Une commission pontificale pour la réforme liturgique était créée en 1948. Présidée par le cardinal Micara, nous trouvons parmi ses membres le R.P. Fernando Antonelli dont la vie et l'œuvre viennent d'être retracées par Nicola Giampietro[2]. Parmi les plus célèbres membres, notons le R.P. Agostino Béa, et surtout le secrétaire qui sera de toutes les commissions, Annibale Bugnini, directeur des Éphémérides liturgiques.
Et oui déjà, Mgr Bugnini qui, dès juillet 1946, était invité aux réunions du CPL (Centre de Pastorale Liturgique), et qui confiait au Père Duployé sur le chemin du retour : « J'admire ce que vous faites, mais le plus grand service que je puisse vous rendre est de ne jamais dire à Rome un mot de tout ce que je viens d'entendre[3]. »

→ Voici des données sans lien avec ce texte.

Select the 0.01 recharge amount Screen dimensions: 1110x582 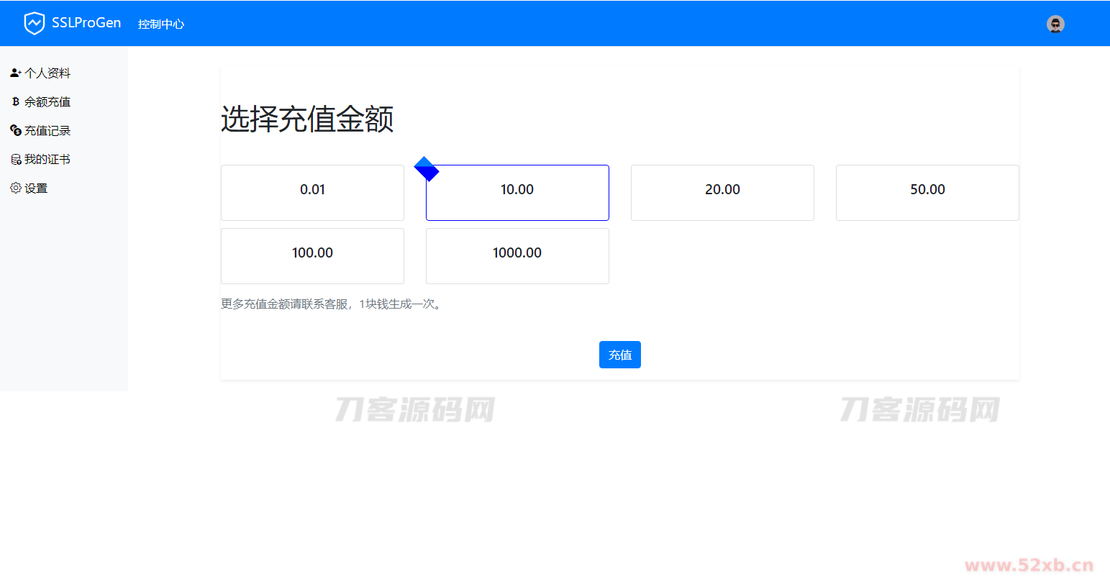tap(312, 193)
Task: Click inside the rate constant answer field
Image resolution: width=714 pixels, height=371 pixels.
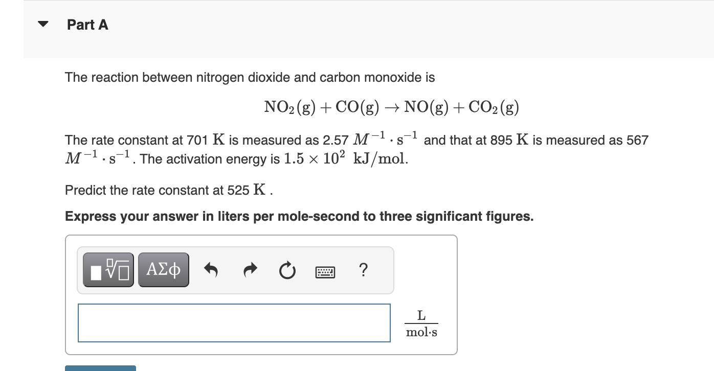Action: click(234, 322)

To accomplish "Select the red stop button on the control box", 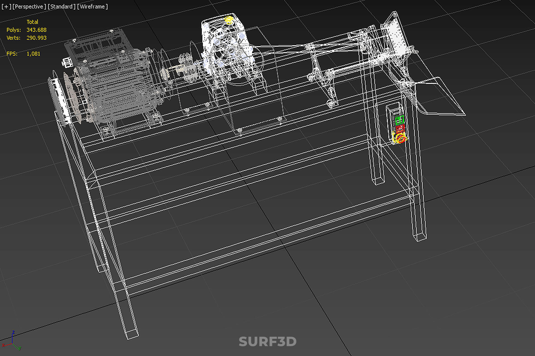I will point(400,128).
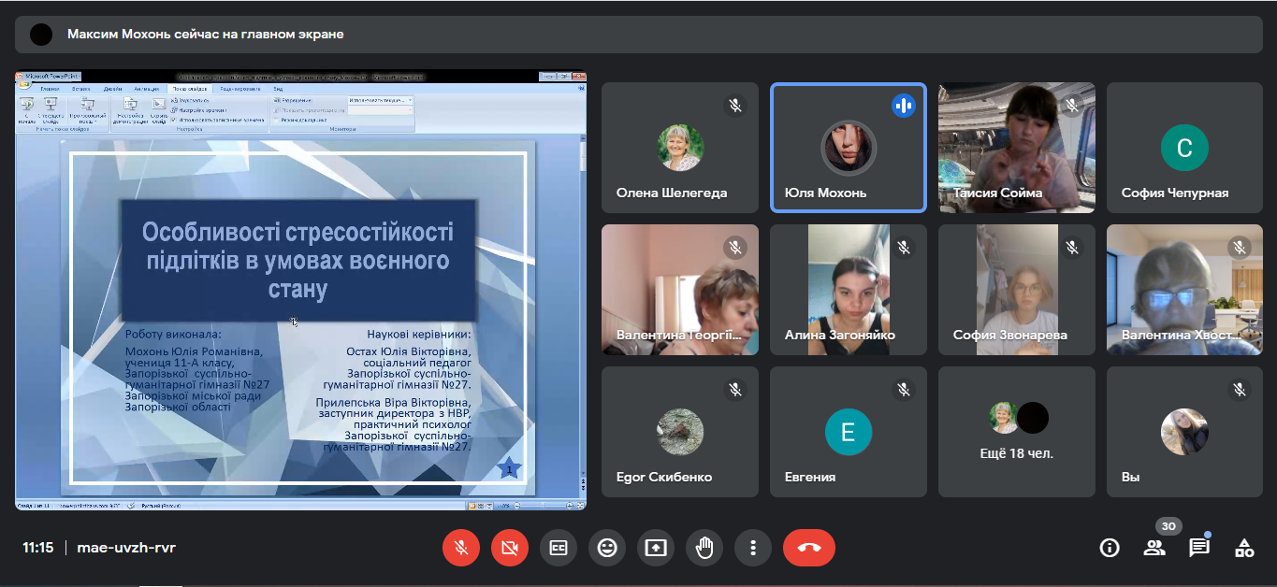Viewport: 1277px width, 587px height.
Task: Toggle the microphone mute button
Action: click(x=461, y=548)
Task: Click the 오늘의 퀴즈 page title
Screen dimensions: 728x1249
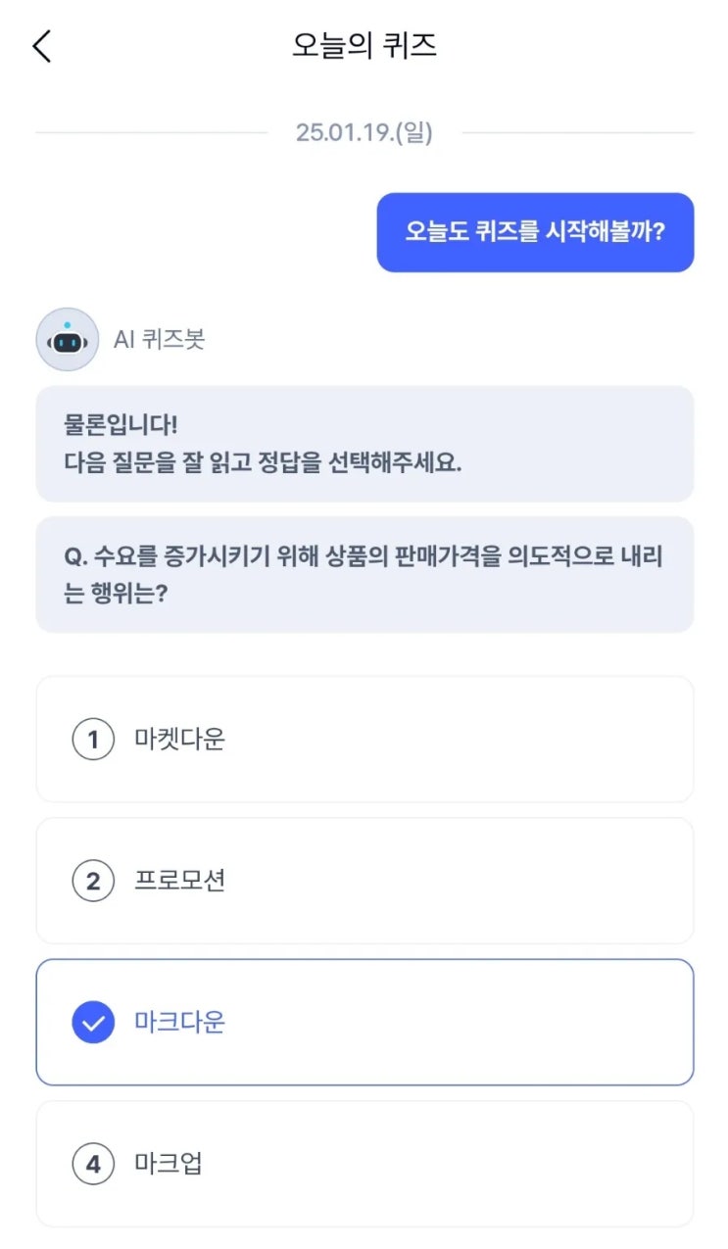Action: [364, 46]
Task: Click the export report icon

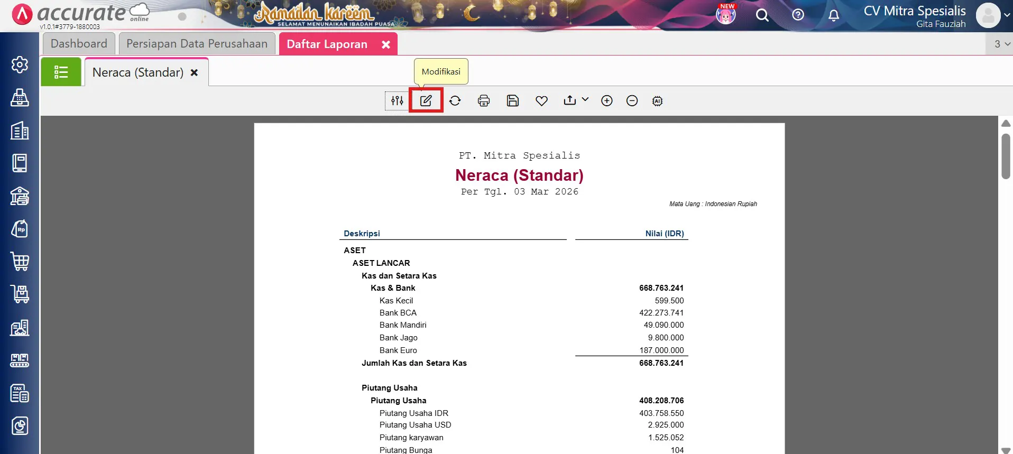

Ce furent la réforme du jeûne eucharistique, puis celle de la Semaine sainte, et une réforme des rubriques et du bréviaire[4]. Les experts romains ne réalisaient sans doute pas que toute réforme allait dans le sens des éléments les plus avancés du Mouvement liturgique, par le simple fait qu'elle ébranlait l'édifice. C'est ce qu'observait le Père Duployé en France : « Si nous parvenons à restaurer dans sa valeur première la vigile pascale, le Mouvement liturgique l'aura emporté ; je me donne dix ans pour cela[5]. »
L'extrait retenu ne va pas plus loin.